- Born: 1963 (age 62–63) London, England
- Education: Slade School of Fine Art, Hochschule der Künste, Berlin, Goldsmiths College
- Known for: Photography
- Movement: Young British Artists

= Catherine Yass =

English artist

Catherine Yass (born 1963) is an English artist known for her wall-mounted lightboxes.

==Biography==
Catherine Yass was born in 1963 in London. She studied at the Slade School of Fine Art, the Hochschule der Künste, Berlin, and Goldsmiths College. In 2002, Yass was nominated for the Turner Prize. She teaches photography at the Royal College of Art, London. She lives in London.

==Works==
Yass is noted for her films and brightly coloured photographs. Many of her works are mounted on light boxes.

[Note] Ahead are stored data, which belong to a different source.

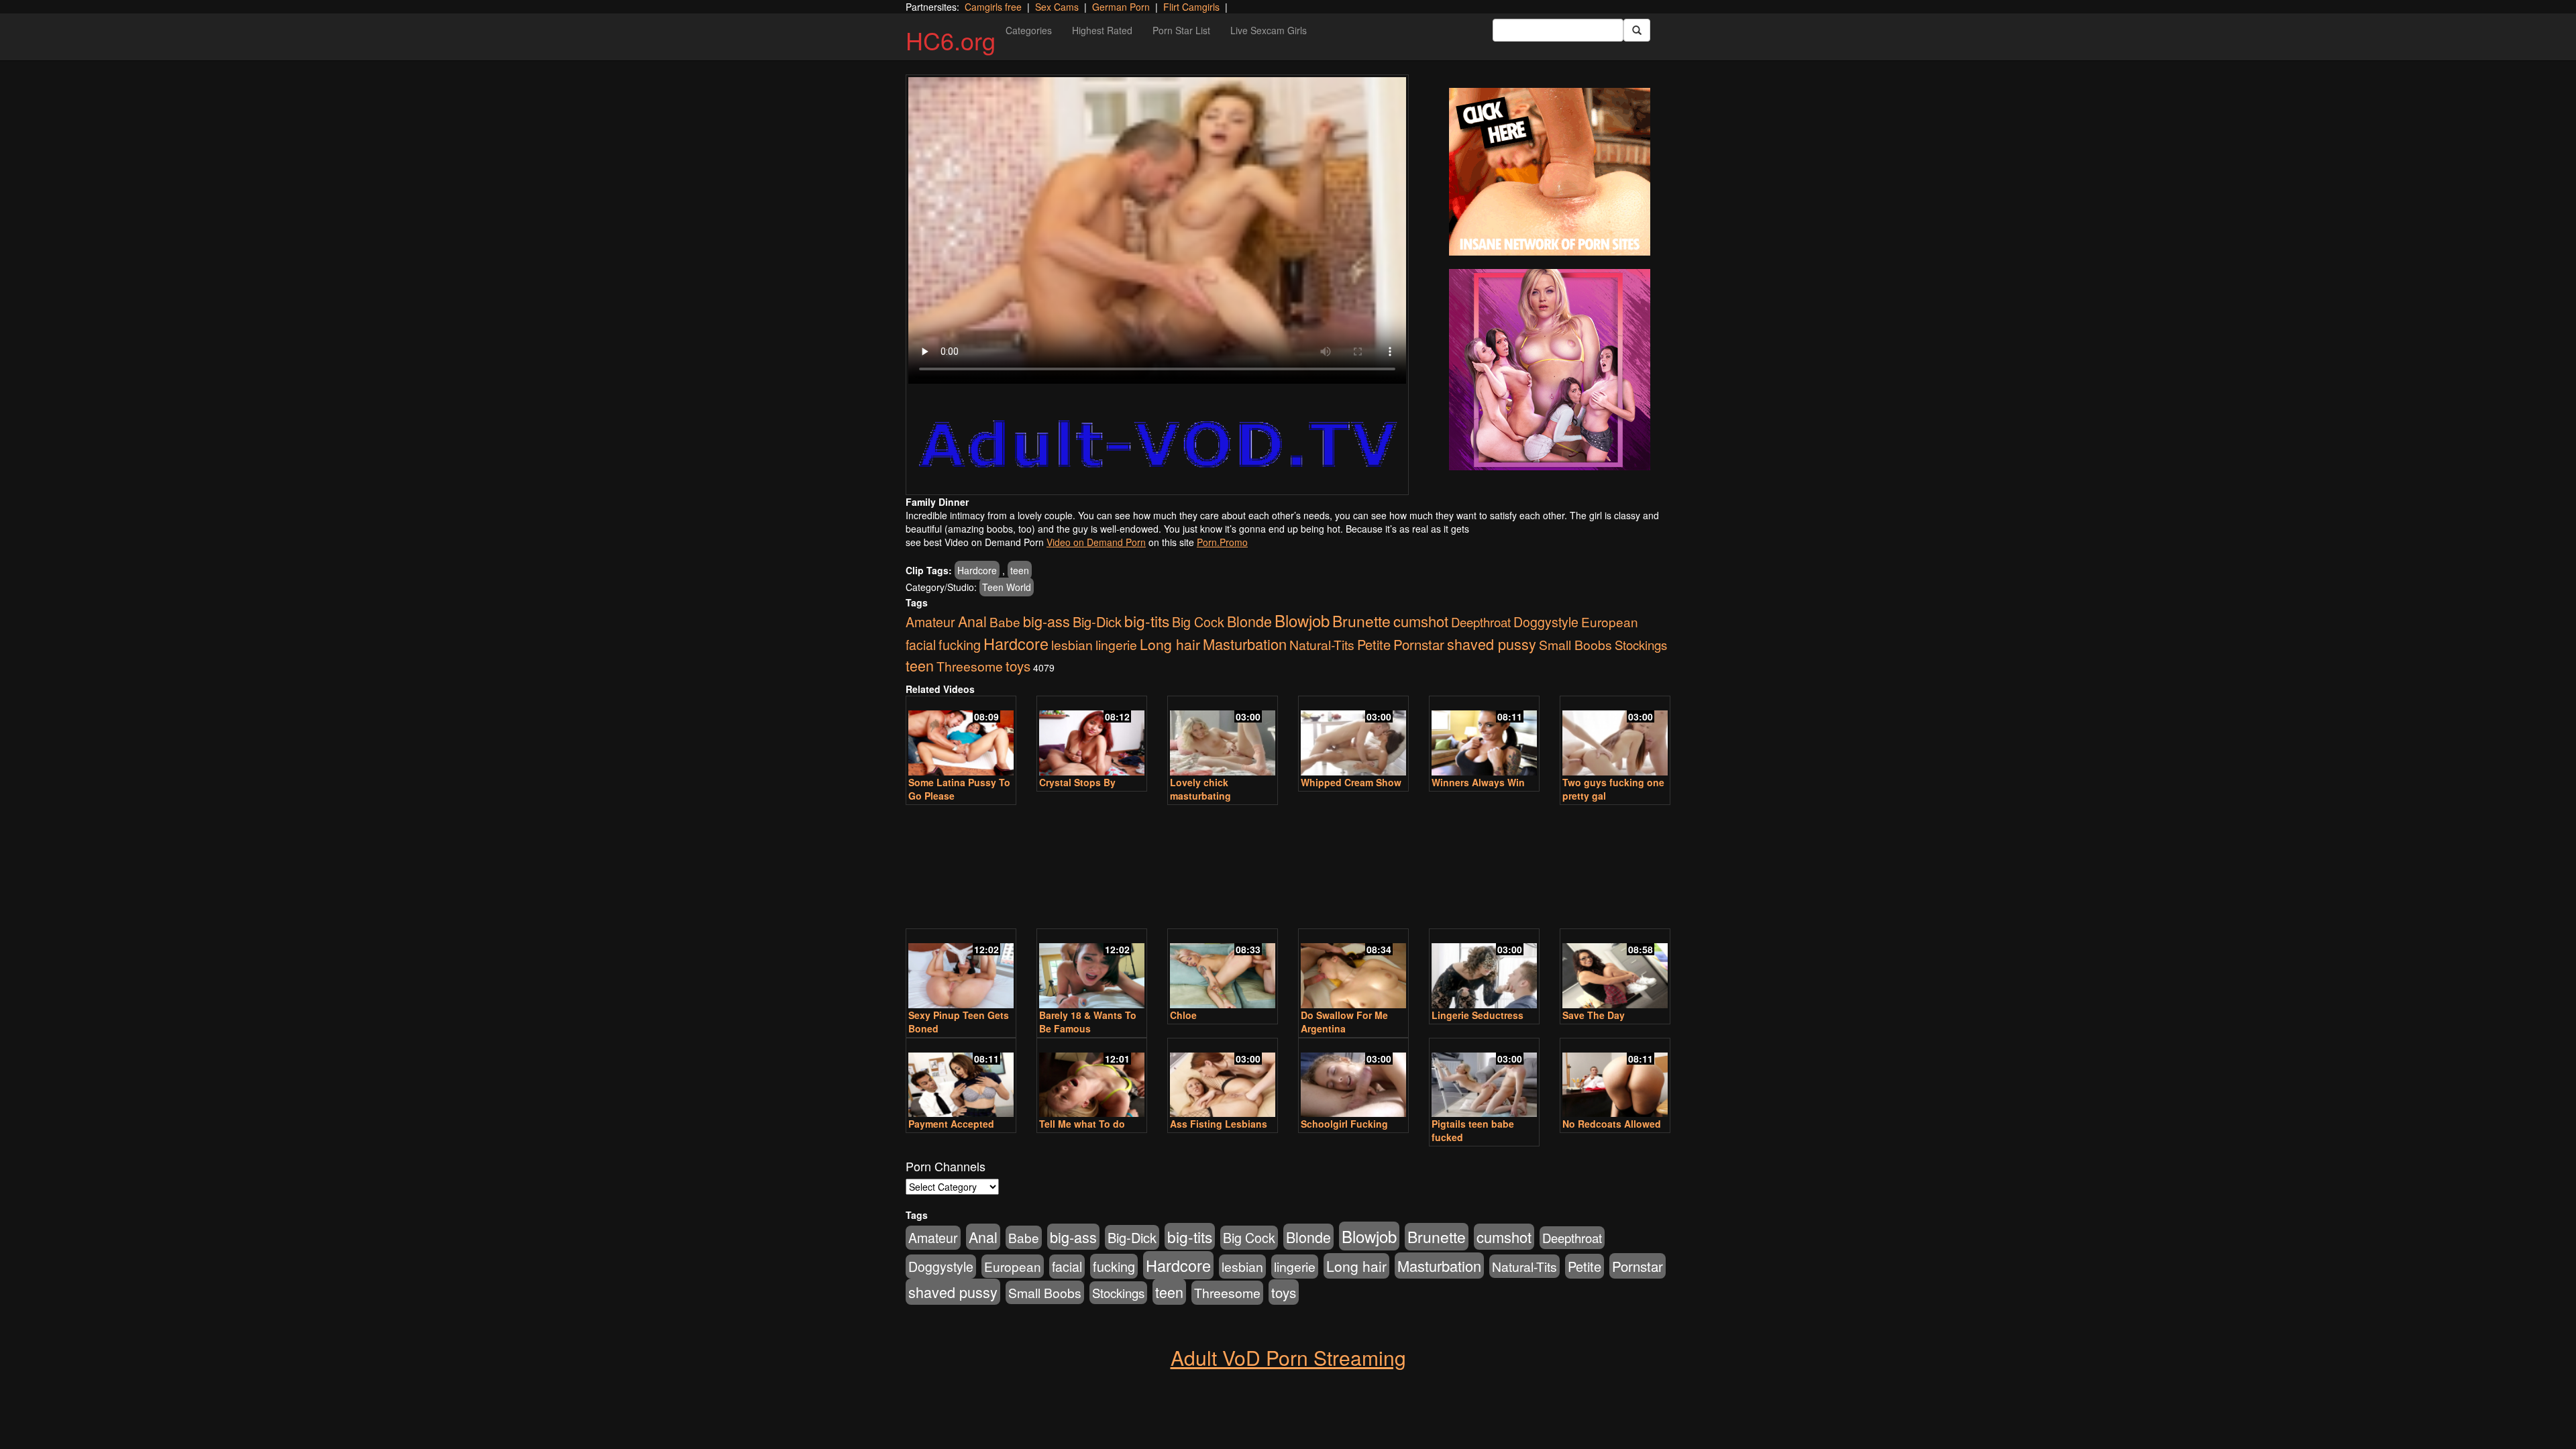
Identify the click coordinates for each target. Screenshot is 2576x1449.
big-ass (1046, 620)
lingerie (1116, 644)
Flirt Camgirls (1191, 6)
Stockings (1641, 644)
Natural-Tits (1321, 644)
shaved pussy (1491, 643)
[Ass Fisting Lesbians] (1222, 1079)
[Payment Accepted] (961, 1079)
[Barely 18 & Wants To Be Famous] (1091, 969)
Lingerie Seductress (1477, 1015)
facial (921, 644)
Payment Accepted (951, 1123)
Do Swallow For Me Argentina (1344, 1021)
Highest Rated (1102, 30)
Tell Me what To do (1082, 1123)
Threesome (969, 666)
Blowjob (1302, 620)
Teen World (1006, 587)
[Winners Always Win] (1484, 736)
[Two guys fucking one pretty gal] (1615, 736)
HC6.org (951, 40)
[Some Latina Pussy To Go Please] (961, 736)
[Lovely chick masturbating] (1222, 736)
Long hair (1170, 644)
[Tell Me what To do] (1091, 1079)
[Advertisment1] (1549, 172)
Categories (1029, 30)
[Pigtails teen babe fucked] (1484, 1079)
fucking (959, 644)
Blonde (1249, 620)
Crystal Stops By (1077, 782)
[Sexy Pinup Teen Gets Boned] (961, 969)
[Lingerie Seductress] (1484, 969)
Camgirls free (993, 6)
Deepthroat (1481, 622)
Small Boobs (1575, 644)
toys (1018, 665)
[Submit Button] (1636, 30)
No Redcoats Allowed (1611, 1123)
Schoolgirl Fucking (1344, 1123)
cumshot (1420, 620)
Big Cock (1198, 621)
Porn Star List (1181, 30)
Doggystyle (1545, 621)
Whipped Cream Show (1351, 782)
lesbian (1072, 644)
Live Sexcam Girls (1268, 30)
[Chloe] (1222, 969)
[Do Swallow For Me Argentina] (1353, 969)
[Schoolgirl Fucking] (1353, 1079)
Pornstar (1418, 644)
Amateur (930, 621)
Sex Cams (1057, 6)
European (1609, 621)
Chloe (1183, 1015)
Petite (1374, 644)
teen (1019, 570)
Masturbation (1245, 643)
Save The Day (1593, 1015)
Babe (1004, 621)
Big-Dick (1097, 621)
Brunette (1361, 621)
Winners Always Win (1478, 782)
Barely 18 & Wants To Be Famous (1087, 1021)
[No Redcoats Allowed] (1615, 1079)
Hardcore (977, 570)
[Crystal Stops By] (1091, 736)
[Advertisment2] (1549, 369)
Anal (972, 620)
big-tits (1146, 620)
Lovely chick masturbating (1200, 788)
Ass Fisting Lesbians (1218, 1123)
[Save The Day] (1615, 969)
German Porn (1121, 6)
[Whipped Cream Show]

Yass has also worked with video. Descent (2002) is one film and two light boxes.

In 2000, Yass designed the Christmas tree for Tate Britain, and in the same year along with Richard Wentworth she designed the public square around The New Art Gallery Walsall. Yass has had solo exhibitions including Lighthouse at Alison Jacques Gallery, London (2012); a mid-career retrospective at De La Warr Pavilion, Bexhill-on-Sea (2011); Flight, The Phillips Collections, Washington D.C.; The China Series, Stedelijk-Hertogenbosch Museum, The Netherlands (2009); Descent, St Louis Art Museum, St Louis, MO (2009).

Yass participated in the 13th Montreal Photo Biennale (2013). Her work is in the collections of the Jewish Museum, New York, the Scottish National Gallery of Modern Art, and the Tate Britain. it is also in the National Museum of Women in the Arts collection.

In July 2014 Yass was refused permission to drop a piano from the 27-story Balfron Tower in Poplar, London as part of a "community workshop to explore how sound travels".